Many advisers are saying right now that to take on a new client is not worth the cost? The risks and costs
In addition to that, on the finance side loans are going to be and are already harder to get, with a recent survey suggesting mortgage rejections have increased by more than 1300%.
So what does this mean for you? Well with refinancing rejections up significantly as banks rattled by the royal commission drastically tighten borrowing rules. In short, it means your stuck with your current lender!
Loan sizes are being slashed by 30 per cent, trapping many financially stressed customers including some who have been slugged with “out of cycle” interest rate rises. House hunters are also being hit by the credit crunch, with dramatic implications for property markets.
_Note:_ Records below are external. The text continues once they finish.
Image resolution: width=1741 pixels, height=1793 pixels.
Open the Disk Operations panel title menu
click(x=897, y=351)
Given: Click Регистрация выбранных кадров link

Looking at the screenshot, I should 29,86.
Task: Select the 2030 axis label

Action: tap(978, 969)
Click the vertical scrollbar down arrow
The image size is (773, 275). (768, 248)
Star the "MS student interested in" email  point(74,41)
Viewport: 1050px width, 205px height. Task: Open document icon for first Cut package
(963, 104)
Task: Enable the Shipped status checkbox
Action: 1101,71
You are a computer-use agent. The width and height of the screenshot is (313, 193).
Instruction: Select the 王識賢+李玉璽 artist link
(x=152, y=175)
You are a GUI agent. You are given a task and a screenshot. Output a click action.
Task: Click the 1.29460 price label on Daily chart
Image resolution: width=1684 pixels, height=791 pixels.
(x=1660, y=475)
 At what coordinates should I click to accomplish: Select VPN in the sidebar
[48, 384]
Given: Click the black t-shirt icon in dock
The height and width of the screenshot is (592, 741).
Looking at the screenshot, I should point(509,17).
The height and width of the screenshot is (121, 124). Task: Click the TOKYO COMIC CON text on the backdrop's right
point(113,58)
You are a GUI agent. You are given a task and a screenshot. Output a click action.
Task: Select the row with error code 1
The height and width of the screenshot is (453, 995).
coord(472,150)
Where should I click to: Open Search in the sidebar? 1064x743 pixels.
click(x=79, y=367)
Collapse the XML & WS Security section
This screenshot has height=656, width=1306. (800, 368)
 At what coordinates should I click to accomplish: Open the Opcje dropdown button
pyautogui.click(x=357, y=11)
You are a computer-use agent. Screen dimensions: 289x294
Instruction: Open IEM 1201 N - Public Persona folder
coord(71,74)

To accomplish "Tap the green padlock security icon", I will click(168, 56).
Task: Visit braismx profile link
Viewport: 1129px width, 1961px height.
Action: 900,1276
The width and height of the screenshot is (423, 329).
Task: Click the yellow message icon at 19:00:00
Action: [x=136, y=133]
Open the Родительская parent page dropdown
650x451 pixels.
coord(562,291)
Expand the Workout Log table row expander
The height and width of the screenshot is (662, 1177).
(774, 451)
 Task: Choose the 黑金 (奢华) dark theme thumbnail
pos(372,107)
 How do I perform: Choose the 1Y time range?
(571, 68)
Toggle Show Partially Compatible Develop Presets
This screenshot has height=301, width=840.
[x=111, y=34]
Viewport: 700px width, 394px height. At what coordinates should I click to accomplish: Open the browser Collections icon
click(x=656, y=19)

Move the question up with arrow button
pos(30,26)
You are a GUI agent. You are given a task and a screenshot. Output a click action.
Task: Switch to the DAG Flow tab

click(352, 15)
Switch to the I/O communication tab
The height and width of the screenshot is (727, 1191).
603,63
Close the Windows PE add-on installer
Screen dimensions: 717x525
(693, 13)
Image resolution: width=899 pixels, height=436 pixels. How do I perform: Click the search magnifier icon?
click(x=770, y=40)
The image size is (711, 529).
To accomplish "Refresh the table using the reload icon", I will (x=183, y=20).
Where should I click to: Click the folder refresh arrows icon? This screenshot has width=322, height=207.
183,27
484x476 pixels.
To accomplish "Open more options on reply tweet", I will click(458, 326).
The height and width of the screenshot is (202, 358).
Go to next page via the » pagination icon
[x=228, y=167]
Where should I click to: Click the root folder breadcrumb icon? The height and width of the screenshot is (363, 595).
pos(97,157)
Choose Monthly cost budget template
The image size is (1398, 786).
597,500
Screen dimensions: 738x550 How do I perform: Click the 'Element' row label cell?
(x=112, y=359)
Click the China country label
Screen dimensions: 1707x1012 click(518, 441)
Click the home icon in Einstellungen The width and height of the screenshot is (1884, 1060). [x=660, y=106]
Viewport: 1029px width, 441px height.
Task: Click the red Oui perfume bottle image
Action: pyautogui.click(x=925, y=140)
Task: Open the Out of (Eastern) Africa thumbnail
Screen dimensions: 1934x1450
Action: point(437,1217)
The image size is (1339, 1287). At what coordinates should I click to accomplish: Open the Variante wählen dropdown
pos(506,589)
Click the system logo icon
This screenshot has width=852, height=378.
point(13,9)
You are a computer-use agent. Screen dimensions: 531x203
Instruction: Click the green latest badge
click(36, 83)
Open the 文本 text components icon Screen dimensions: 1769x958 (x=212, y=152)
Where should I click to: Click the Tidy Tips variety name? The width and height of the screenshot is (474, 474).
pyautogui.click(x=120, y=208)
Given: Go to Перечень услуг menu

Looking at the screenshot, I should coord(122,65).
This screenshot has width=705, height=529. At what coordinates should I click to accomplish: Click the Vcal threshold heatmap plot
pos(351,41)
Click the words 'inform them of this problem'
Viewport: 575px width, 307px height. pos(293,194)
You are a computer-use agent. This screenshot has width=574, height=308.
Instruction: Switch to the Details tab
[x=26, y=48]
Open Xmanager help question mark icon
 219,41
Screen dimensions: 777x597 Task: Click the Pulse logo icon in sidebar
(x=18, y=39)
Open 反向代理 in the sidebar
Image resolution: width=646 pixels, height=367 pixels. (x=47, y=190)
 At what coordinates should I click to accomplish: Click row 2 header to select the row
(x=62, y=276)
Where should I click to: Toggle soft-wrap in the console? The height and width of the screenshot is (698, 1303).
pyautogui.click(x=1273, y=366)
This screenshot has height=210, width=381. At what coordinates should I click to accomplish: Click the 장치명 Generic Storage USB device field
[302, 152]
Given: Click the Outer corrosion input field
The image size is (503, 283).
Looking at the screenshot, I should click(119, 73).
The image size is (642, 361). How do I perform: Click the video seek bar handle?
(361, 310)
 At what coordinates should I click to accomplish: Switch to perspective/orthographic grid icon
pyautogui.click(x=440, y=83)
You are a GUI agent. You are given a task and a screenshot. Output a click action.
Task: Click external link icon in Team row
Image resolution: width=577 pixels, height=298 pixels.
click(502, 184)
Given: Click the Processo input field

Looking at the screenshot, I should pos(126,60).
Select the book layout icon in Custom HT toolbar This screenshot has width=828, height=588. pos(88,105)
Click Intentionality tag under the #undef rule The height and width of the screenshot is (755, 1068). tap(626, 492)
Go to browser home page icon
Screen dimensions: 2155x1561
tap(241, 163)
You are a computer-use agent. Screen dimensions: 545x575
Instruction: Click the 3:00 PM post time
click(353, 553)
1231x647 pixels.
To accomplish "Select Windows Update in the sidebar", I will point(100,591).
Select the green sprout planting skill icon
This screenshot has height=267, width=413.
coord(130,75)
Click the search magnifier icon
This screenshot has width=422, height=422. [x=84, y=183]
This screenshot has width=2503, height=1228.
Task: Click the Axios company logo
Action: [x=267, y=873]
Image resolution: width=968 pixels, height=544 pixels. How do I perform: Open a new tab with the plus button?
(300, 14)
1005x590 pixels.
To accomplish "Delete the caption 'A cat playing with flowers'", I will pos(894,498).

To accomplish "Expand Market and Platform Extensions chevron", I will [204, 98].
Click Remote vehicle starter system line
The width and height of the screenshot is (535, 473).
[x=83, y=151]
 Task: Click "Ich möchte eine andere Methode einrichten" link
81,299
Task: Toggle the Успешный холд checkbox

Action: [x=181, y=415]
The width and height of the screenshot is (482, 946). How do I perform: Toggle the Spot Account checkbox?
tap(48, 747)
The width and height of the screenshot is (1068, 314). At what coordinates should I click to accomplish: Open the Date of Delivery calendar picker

The crunch stems from two big shifts in the way banks judge borrowers.
Expense estimates have been raised substantially — the minimum outgoings for an average household are now assumed to be a third higher, according to bank analysts UBS.
On top of this, granular cost breakdowns must be provided. After the royal commission revealed in March that expense checks were so lax as to be borderline illegal, new tests have been imposed requiring in some cases detail of weekly, fortnightly, monthly, quarterly and annual spending in as many as 37 categories from alcohol and haircare to shoes and pets, as well as doctor visits.
As a result, we think that now four in 10 households would now have difficulty refinancing. That means you are basically a prisoner in the loan you’ve currently got. This is based on our 52,000 household surveys plus data from a range of official sources. We estimate that 31,000 households’ refinance applications were rejected in July versus 2,300 in August last year.